Test politique réussi pour StopCovid... mais le plus dur commence. L'application controversée de traçage des contacts pour casser les chaînes de transmission du Covid-19, a été acceptée, mercredi 27 mai, par les députés et les sénateurs. Au terme de quatre heures de débats, les parlementaires ont approuvé, par 388 voix pour et 215 contre, la création de l'application StopCovid, qui sera disponible dès le samedi 30 mai. Les sénateurs ont fait de même dans la soirée, avec 186 "pour", 127 "contre" et 29 abstentions.
Doutes sur le fonctionnement optimal de l'application
Il va désormais falloir passer le test du réel. Au nom de la souveraineté nationale, le gouvernement français a fait un pari risqué en refusant de recourir à l'API développée par Google et Apple pour que les applications de contact tracing fonctionnent de manière optimale sur les smartphones équipés de leur système d'exploitation (Android pour Google, iOS pour Apple), qui équipent 99,9% du marché français selon Kantar.
Même si le gouvernement s'est allié avec la crème des acteurs publics et privés hexagonaux -l'institut informatique Inria, l'Agence nationale de sécurité des systèmes d'information (Anssi) sur le volet cybersécurité, les experts d'Orange pour l'interopérabilité, la startup Lulabee Labs pour l'ergonomie mobile et le design, entre autres-, les experts du secteur technologique doutent que StopCovid fonctionne de manière optimale.
La raison : pour que StopCovid soit compatible avec la législation sur le respect de la vie privée -le RGPD et le règlement européen e-privacy-, il a fallu utiliser la technologie du Bluetooth pour tracer les interactions sociales des individus équipés de l'appli, et non pas la géolocalisation, qui est une technologie plus efficace pour cette finalité, mais beaucoup plus intrusive. Le Bluetooth est un système de communication entre appareils électroniques dont l'accès est sévèrement contrôlé par les systèmes d'exploitation des smartphones, pour des raisons de sécurité -les experts le considèrent comme une porte d'entrée privilégiée de cyberattaques- et d'efficience énergétique -activer le Bluetooth consomme vite la batterie.
"StopCovid va marchouiller. Sur un téléphone Apple, ça risque de planter en permanence, et sur un Android, ça va fonctionner sur certaines versions" et pas sur les plus anciennes, estime Olivier Laurelli, informaticien et militant pour les libertés numériques, à l'AFP. Même avec le meilleur logiciel du monde, c'est le terminal (le smartphone, dont le système d'exploitation est contrôlé par Apple ou Google) qui va le faire fonctionner avec le Bluetooth", souligne-t-il.

JEU DE DONNÉES
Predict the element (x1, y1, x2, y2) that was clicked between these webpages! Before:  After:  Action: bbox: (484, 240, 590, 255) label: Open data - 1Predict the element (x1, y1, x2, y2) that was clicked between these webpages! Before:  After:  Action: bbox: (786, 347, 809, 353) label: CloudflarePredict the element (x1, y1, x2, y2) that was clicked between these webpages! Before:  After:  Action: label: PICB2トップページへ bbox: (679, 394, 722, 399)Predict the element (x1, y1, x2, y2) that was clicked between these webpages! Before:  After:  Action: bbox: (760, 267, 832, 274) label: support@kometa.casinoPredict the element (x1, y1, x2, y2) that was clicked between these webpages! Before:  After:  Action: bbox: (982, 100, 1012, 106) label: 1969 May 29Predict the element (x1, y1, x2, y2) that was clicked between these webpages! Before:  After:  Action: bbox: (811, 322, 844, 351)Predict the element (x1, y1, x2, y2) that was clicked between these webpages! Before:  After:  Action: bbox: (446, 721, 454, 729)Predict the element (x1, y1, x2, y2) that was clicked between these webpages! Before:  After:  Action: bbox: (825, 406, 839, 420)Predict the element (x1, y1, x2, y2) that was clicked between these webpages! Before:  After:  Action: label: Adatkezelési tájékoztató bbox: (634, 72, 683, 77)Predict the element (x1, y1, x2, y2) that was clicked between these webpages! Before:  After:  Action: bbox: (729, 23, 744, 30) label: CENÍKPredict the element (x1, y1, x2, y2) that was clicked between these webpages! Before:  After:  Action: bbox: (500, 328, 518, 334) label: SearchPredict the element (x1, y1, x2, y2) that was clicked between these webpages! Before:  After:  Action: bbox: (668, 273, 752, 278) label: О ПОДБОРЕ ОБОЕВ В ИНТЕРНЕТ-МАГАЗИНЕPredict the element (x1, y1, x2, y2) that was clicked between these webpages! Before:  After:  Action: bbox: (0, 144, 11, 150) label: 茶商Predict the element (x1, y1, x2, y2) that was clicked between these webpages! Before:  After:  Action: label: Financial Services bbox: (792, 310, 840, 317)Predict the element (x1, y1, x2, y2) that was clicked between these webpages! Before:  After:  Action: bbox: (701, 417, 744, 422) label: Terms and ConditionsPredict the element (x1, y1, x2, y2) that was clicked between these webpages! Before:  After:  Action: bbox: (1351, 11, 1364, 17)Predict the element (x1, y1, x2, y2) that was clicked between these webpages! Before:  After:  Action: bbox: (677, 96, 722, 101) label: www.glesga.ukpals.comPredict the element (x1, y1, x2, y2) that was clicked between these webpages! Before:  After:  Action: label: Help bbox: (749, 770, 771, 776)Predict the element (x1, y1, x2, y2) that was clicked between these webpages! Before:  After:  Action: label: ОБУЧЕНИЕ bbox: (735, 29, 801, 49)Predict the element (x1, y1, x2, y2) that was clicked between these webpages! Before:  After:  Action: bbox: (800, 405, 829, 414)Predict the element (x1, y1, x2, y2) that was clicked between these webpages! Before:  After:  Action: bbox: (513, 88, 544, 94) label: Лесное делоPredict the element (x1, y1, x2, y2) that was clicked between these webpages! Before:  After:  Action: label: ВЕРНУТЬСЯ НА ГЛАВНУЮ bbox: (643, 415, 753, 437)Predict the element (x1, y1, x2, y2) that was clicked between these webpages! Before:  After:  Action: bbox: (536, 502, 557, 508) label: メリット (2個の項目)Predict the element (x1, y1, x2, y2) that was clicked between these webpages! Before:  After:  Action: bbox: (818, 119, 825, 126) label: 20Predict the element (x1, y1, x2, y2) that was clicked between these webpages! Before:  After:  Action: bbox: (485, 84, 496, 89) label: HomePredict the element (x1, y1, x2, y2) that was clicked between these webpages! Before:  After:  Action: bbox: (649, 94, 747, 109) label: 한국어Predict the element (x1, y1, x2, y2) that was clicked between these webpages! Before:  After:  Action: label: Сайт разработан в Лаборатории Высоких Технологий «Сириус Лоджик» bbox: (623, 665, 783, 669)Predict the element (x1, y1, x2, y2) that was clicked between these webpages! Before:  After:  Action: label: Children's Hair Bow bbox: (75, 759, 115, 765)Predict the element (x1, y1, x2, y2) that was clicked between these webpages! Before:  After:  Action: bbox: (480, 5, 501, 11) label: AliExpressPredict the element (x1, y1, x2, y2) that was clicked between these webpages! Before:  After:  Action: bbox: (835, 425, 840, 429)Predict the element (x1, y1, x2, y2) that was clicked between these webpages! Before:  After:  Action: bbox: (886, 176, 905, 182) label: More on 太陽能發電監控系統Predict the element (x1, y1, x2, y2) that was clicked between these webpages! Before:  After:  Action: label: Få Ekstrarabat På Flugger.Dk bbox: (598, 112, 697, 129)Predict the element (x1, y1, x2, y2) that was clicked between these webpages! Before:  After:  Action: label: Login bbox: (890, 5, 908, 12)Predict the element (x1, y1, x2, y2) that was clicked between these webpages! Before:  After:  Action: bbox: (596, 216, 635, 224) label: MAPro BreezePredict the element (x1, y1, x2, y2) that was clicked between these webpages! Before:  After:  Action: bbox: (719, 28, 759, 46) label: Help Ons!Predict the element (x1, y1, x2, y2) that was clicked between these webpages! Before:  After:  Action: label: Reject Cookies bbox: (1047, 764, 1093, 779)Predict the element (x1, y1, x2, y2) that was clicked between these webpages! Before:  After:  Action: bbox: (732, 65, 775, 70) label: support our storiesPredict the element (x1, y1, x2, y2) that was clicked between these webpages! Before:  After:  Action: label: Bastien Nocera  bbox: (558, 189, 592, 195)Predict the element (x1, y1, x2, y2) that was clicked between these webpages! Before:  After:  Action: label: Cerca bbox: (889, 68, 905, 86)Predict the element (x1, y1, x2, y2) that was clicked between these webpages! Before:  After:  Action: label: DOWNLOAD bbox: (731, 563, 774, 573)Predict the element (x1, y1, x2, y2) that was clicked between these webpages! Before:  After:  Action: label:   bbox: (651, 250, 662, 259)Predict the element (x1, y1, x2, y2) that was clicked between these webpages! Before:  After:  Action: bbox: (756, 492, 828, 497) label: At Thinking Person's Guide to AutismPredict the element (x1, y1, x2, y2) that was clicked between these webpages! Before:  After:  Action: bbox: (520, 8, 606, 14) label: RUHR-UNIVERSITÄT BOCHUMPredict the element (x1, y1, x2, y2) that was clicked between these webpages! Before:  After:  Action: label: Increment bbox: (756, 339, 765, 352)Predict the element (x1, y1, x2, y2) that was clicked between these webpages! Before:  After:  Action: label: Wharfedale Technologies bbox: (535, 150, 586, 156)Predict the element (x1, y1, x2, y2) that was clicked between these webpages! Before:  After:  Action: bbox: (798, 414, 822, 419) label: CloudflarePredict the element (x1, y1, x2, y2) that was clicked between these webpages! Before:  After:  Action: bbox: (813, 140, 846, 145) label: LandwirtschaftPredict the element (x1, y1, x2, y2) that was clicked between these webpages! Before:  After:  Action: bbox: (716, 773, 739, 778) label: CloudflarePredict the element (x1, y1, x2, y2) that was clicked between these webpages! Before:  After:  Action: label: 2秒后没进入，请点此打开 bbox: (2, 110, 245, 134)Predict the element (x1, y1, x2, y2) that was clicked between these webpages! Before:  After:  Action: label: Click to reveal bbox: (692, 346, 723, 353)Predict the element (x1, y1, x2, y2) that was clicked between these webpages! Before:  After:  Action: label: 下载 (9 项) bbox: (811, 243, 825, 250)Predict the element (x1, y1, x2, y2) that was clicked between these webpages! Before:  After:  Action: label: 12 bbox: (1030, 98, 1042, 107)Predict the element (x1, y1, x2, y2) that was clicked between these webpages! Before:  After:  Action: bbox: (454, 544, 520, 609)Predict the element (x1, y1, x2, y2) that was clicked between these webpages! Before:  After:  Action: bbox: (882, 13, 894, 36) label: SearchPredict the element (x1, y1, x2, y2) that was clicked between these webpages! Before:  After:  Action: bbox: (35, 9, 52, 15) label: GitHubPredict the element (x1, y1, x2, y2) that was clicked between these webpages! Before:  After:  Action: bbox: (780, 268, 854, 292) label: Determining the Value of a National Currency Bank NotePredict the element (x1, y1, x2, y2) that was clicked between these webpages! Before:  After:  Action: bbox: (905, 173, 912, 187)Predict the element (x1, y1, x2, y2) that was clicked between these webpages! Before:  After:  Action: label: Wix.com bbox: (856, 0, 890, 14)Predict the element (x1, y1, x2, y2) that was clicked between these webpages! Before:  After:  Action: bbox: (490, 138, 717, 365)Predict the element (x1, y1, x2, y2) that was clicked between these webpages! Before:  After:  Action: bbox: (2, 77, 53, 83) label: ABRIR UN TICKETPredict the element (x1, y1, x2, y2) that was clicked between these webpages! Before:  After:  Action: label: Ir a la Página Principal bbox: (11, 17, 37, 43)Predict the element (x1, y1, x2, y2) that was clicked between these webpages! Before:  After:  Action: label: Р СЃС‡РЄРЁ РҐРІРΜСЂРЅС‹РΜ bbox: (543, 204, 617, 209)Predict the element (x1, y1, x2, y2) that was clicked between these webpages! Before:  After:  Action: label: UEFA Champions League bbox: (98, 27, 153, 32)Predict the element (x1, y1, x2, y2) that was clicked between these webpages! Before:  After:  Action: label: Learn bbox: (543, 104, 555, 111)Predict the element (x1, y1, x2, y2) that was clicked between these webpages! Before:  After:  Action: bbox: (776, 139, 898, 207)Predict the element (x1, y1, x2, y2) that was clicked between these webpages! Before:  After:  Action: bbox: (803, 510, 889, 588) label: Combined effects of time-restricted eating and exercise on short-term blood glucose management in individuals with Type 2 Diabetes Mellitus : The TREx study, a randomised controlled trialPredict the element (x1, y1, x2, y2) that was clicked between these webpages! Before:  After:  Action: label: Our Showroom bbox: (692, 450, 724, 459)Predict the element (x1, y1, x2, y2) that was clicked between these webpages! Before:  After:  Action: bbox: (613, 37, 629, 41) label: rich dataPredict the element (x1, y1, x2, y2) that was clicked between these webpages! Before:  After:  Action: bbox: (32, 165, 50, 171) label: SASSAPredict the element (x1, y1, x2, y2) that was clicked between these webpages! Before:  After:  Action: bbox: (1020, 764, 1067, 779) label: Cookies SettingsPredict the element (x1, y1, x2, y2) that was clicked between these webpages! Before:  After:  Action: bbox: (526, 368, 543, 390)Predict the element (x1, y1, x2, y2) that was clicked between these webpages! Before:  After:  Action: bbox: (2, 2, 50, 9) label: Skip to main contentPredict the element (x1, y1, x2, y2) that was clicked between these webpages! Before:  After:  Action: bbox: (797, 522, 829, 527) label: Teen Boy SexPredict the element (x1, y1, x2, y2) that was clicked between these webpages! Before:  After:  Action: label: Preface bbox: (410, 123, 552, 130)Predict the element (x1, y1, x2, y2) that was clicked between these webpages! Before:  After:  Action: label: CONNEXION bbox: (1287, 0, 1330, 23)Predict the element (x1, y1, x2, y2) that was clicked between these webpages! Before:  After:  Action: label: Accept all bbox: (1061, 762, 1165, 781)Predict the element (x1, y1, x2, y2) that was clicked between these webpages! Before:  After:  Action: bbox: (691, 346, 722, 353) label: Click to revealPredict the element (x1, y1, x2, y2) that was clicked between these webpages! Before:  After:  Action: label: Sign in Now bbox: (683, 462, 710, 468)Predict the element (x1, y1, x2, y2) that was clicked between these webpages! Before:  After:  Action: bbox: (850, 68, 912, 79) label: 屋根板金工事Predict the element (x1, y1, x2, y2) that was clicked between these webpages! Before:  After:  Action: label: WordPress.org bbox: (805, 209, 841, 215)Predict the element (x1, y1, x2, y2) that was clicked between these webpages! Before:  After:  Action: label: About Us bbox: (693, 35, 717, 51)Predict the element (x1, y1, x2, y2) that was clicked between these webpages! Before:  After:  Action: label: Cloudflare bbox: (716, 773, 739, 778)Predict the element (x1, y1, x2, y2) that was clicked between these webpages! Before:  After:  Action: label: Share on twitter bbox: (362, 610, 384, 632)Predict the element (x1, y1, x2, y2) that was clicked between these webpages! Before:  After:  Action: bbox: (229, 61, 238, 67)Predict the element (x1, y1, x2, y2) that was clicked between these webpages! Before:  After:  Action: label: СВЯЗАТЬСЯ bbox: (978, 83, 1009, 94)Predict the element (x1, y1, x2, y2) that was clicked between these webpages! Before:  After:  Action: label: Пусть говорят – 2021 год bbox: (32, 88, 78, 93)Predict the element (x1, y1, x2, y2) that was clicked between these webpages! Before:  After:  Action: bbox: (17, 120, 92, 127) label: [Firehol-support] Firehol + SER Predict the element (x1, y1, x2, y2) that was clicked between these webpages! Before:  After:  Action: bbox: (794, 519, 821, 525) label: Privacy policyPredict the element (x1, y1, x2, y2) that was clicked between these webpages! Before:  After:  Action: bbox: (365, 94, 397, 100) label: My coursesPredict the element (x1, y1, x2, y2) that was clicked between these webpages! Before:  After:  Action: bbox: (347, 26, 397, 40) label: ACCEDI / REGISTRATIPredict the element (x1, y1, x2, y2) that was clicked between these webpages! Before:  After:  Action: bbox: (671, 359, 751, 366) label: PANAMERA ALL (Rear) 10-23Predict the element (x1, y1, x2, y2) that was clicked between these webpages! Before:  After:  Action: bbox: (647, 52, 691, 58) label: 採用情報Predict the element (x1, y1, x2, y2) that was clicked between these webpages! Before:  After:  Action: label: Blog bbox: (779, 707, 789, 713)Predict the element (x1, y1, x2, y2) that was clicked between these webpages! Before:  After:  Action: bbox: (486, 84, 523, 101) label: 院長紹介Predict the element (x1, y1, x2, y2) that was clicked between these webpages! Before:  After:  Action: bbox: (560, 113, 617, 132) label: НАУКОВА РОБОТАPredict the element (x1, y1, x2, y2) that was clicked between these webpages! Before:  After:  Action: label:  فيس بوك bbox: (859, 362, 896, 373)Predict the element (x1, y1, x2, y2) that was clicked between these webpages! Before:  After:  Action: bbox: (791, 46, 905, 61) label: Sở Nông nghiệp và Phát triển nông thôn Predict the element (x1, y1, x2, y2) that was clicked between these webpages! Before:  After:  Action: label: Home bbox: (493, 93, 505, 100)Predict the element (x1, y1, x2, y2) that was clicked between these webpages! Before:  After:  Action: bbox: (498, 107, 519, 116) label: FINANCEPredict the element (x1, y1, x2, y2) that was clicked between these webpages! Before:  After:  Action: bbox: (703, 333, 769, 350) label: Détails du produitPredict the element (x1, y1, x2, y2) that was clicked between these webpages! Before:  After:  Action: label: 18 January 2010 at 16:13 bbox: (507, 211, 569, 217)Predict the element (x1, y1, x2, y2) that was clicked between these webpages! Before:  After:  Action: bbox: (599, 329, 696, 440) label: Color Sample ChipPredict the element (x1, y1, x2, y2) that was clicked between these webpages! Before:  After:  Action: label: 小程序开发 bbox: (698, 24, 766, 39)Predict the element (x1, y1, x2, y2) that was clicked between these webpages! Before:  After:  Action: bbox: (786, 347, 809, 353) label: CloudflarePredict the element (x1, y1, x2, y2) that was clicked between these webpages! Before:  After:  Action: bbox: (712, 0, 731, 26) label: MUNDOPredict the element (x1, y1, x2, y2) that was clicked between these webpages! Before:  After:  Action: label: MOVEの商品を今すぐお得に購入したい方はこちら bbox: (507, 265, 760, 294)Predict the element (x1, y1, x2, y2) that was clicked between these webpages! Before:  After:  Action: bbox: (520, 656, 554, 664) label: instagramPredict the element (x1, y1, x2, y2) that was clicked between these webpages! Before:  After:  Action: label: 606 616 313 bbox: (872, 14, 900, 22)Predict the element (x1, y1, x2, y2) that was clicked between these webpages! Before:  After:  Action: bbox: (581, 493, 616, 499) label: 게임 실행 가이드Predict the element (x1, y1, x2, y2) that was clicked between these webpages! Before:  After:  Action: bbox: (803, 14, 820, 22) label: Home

À FAIRE
Reproduisez le passage de l'article sur StopCovid situé entre « Même si le gouvernement » et « de manière optimale. », ces deux bornes comprises.

TÂCHE ACCOMPLIE
Même si le gouvernement s'est allié avec la crème des acteurs publics et privés hexagonaux -l'institut informatique Inria, l'Agence nationale de sécurité des systèmes d'information (Anssi) sur le volet cybersécurité, les experts d'Orange pour l'interopérabilité, la startup Lulabee Labs pour l'ergonomie mobile et le design, entre autres-, les experts du secteur technologique doutent que StopCovid fonctionne de manière optimale.